[Word and element pointing entries]
START

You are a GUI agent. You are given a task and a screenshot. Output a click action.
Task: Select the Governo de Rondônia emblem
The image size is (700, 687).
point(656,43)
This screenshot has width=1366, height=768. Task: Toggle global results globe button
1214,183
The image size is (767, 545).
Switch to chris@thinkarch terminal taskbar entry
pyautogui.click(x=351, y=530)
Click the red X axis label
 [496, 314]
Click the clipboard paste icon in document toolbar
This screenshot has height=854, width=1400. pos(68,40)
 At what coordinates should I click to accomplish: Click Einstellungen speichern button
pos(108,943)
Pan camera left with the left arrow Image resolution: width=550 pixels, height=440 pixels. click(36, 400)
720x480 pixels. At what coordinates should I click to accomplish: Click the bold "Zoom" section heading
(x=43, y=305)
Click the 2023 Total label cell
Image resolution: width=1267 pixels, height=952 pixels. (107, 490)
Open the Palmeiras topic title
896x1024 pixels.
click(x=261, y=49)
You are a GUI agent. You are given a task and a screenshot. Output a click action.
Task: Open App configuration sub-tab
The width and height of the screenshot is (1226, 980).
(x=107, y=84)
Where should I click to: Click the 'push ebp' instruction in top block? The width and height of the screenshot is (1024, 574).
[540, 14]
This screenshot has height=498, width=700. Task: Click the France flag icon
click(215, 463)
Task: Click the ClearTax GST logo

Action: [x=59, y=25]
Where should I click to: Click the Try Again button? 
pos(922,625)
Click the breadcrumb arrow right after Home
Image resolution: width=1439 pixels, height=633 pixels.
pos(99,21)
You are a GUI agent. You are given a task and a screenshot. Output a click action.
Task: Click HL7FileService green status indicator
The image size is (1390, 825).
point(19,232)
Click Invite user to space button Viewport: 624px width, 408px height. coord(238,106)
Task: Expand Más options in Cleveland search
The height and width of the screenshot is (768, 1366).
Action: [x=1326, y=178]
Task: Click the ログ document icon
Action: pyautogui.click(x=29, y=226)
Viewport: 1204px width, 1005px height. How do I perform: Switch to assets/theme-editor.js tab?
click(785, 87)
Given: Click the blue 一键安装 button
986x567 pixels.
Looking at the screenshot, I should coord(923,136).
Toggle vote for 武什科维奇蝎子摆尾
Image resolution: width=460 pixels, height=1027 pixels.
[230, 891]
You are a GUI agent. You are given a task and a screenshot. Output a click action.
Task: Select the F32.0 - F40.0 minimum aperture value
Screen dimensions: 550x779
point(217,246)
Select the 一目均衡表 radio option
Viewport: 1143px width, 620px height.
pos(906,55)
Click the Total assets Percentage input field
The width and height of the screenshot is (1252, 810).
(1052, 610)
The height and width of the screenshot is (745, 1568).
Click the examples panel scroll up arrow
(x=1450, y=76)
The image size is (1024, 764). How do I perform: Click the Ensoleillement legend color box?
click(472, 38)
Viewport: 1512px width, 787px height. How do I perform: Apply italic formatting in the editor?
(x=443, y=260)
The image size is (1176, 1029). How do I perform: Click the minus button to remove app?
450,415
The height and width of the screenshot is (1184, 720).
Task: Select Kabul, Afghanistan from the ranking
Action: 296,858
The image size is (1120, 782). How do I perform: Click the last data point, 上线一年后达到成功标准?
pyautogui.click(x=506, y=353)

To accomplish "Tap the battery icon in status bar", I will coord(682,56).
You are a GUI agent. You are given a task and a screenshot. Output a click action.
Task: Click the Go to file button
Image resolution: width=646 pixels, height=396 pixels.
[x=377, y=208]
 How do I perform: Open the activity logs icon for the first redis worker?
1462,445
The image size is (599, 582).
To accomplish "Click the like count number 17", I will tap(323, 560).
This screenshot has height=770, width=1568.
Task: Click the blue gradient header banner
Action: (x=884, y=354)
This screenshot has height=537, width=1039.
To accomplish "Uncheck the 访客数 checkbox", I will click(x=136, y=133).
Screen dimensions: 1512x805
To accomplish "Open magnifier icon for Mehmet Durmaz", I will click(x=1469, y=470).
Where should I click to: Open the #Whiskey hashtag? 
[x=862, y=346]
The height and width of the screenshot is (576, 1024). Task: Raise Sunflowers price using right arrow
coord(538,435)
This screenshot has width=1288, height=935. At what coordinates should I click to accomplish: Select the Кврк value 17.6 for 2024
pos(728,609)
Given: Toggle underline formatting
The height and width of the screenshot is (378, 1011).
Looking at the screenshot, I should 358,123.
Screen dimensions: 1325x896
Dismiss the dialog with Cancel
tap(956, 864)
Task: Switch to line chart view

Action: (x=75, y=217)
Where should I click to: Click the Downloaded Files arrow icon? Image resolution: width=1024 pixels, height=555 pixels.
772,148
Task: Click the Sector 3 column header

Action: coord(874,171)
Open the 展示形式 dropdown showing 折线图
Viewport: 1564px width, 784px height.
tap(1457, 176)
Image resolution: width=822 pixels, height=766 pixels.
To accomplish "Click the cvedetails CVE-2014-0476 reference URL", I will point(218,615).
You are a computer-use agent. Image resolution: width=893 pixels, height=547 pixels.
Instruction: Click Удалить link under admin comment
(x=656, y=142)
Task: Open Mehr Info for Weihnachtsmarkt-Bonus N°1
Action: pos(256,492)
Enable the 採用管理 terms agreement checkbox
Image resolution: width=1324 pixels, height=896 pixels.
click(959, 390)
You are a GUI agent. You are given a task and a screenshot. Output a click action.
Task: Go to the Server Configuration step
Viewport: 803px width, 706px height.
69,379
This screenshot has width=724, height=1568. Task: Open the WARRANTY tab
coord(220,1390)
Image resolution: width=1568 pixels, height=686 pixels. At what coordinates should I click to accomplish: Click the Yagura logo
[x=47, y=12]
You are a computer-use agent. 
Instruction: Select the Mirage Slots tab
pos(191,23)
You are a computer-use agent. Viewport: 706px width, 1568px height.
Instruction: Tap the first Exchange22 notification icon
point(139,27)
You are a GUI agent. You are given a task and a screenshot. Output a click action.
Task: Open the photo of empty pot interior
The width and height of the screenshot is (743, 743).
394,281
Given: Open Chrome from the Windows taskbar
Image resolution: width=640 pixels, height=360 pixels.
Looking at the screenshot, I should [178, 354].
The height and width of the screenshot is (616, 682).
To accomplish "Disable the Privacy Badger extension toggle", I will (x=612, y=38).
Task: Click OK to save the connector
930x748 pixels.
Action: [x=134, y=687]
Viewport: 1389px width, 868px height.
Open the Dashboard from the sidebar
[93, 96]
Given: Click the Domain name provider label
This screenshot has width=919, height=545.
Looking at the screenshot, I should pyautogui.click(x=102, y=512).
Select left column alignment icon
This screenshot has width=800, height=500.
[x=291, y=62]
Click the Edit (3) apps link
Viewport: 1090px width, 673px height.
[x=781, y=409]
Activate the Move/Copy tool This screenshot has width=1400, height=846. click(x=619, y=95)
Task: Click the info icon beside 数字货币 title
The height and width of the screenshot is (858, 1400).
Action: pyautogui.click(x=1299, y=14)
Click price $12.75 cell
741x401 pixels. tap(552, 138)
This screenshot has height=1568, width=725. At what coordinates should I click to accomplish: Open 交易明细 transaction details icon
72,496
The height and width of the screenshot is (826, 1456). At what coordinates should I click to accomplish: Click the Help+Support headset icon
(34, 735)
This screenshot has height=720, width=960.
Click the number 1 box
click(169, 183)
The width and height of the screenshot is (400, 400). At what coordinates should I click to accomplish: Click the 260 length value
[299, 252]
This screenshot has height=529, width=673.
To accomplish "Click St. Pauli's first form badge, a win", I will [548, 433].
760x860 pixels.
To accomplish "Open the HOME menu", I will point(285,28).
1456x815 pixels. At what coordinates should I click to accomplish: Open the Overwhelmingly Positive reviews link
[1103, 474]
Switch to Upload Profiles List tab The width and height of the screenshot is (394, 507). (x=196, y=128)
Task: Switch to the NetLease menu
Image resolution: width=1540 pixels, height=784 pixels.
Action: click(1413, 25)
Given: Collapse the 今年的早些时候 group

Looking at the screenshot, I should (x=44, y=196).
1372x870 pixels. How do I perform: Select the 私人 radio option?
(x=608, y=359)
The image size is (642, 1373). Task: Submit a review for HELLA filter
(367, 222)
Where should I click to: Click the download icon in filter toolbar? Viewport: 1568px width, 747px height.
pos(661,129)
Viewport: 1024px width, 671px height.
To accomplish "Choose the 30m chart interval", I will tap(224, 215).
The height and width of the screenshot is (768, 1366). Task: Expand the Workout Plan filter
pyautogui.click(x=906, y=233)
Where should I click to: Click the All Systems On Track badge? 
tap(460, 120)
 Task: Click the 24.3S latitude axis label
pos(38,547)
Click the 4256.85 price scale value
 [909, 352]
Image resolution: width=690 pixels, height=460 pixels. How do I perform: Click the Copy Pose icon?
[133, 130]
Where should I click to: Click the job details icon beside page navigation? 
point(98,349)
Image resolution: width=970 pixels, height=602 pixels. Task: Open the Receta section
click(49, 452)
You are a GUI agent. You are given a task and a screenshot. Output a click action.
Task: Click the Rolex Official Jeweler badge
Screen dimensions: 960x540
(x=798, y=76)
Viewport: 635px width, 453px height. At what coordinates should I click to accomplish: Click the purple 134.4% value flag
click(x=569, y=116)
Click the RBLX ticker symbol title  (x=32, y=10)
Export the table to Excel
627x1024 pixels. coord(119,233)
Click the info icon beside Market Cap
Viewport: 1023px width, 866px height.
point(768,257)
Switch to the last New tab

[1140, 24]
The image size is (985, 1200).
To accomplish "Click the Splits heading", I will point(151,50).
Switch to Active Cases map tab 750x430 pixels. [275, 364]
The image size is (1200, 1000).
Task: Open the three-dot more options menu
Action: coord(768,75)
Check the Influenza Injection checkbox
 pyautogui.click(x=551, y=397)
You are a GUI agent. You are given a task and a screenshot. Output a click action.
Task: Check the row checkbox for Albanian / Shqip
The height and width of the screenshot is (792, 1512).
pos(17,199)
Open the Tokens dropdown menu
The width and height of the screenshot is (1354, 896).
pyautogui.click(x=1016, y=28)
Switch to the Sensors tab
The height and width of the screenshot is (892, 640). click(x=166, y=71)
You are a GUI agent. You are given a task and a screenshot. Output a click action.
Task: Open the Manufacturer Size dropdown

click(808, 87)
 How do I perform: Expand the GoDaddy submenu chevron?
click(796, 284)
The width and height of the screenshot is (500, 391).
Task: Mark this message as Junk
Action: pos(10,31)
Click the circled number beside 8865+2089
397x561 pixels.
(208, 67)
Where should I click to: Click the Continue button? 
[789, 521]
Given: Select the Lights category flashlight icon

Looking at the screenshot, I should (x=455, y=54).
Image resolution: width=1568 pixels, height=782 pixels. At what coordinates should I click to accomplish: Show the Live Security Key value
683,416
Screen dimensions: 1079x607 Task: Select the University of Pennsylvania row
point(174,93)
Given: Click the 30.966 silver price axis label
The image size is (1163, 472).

END

### [Task brief]
Duplicate everything in the material from the line containing "Where should I click to: Click the 'push" down to the line containing "(x=1450, y=76)", both included, keeping each line unchanged.

### [Solution]
Where should I click to: Click the 'push ebp' instruction in top block? The width and height of the screenshot is (1024, 574).
[540, 14]
This screenshot has height=498, width=700. Task: Click the France flag icon
click(215, 463)
Task: Click the ClearTax GST logo

Action: [x=59, y=25]
Where should I click to: Click the Try Again button? 
pos(922,625)
Click the breadcrumb arrow right after Home
Image resolution: width=1439 pixels, height=633 pixels.
pos(99,21)
You are a GUI agent. You are given a task and a screenshot. Output a click action.
Task: Click HL7FileService green status indicator
The image size is (1390, 825).
point(19,232)
Click Invite user to space button Viewport: 624px width, 408px height. coord(238,106)
Task: Expand Más options in Cleveland search
The height and width of the screenshot is (768, 1366).
Action: [x=1326, y=178]
Task: Click the ログ document icon
Action: pyautogui.click(x=29, y=226)
Viewport: 1204px width, 1005px height. How do I perform: Switch to assets/theme-editor.js tab?
click(785, 87)
Given: Click the blue 一键安装 button
986x567 pixels.
Looking at the screenshot, I should coord(923,136).
Toggle vote for 武什科维奇蝎子摆尾
Image resolution: width=460 pixels, height=1027 pixels.
[230, 891]
You are a GUI agent. You are given a task and a screenshot. Output a click action.
Task: Select the F32.0 - F40.0 minimum aperture value
Screen dimensions: 550x779
point(217,246)
Select the 一目均衡表 radio option
Viewport: 1143px width, 620px height.
pos(906,55)
Click the Total assets Percentage input field
The width and height of the screenshot is (1252, 810).
(1052, 610)
The height and width of the screenshot is (745, 1568).
Click the examples panel scroll up arrow
(x=1450, y=76)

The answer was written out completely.